Oh, for the days when I was in my prime, when God’s intimate friendship blessed my house. Job 29:4 NIV
My friends numbered few.
Dad began preaching when I was just a young fellow. Snippets of him driving an ice cream truck like his father and of him working in a Western Auto store are the only earlier memories I have. And with the preaching came moving. Dad was a restless sort. Twenty years was his longest tenure, and by the time he did that, I had left home long before. When I lived with him and Mom, he moved every two or three years, sometimes after only one year.
Making friends amidst the transitions proved difficult. So did remembering teachers and schools. Both have blurred into that part of my memory I can no longer access. From kindergarten to eighth grade, I remember only a handful of friends. From high school, another handful. None of which have I kept up with through the years.
Nor did college differ—and I suppose that is my fault. I recall a few friends from those four years, none of which I’ve contacted since graduation. My resilience against making friends while growing up tainted my adult life. After all, I followed in dear old Dad’s footsteps and moved around a good bit myself.
Only one almost life-long friend comes to mind. He and I met shortly after graduating high school when we went to work at the same metal fabrication plant. We were the same age and seemed to hit it off immediately.

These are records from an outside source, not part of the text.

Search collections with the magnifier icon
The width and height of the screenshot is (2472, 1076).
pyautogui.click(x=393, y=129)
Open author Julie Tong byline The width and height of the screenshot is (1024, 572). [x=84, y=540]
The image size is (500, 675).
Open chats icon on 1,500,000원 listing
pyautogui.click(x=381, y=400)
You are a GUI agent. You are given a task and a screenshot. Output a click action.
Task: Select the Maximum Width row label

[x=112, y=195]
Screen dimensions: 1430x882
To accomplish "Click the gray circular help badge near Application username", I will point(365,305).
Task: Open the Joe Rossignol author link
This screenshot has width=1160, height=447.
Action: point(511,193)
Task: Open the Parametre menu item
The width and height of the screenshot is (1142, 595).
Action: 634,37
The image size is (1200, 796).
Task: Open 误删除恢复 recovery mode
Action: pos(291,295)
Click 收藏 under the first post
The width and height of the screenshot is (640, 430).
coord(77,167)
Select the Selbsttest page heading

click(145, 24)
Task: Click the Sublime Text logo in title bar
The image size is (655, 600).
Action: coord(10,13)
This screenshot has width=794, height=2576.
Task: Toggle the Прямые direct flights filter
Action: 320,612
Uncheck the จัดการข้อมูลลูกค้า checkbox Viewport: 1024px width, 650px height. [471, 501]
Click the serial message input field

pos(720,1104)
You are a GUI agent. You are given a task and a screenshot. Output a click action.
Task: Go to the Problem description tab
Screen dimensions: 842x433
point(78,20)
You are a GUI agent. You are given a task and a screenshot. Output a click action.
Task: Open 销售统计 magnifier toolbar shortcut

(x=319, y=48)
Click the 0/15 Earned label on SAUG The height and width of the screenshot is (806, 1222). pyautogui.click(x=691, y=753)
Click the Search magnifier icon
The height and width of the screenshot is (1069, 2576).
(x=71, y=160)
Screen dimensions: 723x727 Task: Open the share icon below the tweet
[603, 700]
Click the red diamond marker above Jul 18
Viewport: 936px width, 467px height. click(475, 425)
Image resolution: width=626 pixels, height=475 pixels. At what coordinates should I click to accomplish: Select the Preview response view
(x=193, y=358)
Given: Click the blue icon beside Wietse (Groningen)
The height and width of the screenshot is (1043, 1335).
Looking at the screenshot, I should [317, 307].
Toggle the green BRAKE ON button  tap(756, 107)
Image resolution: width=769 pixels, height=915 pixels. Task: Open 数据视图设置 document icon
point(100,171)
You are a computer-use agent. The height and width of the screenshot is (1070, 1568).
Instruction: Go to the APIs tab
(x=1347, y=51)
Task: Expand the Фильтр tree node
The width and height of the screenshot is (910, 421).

Although the miles have separated us since then—and our career paths have taken us in different directions—we remain in contact. I’ve made many other friends and casual acquaintances during my lifetime, but his friendship I hold the dearest.
Friendship is touchy business. Job discovered this when hard times hit him and his family. Several of his friends showed up to comfort him—but turned out to be miserable comforters. The only advice they could give was that he should repent of whatever sin he had committed that was causing his misery. They talked too much—and listened too little. He ignored their advice and went on with life. Although they told him God brought his misery, Job didn’t believe it. He chose to relish in his intimate friendship with God.
Fair-weather friends are usually a dime a dozen, but true friends encourage more than they rebuke, listen more than they talk, are heavy on presence and light on advice, and don’t pretend to understand all the emotions we face during troubling times. They hang around in the good and bad times.
But the most comforting friend is God. No other person can do for us what He can. He is the friend extraordinaire. Always there. Always ready to listen. Never too busy.
Father, thank You for being a friend who sticks closer than a brother or a sister.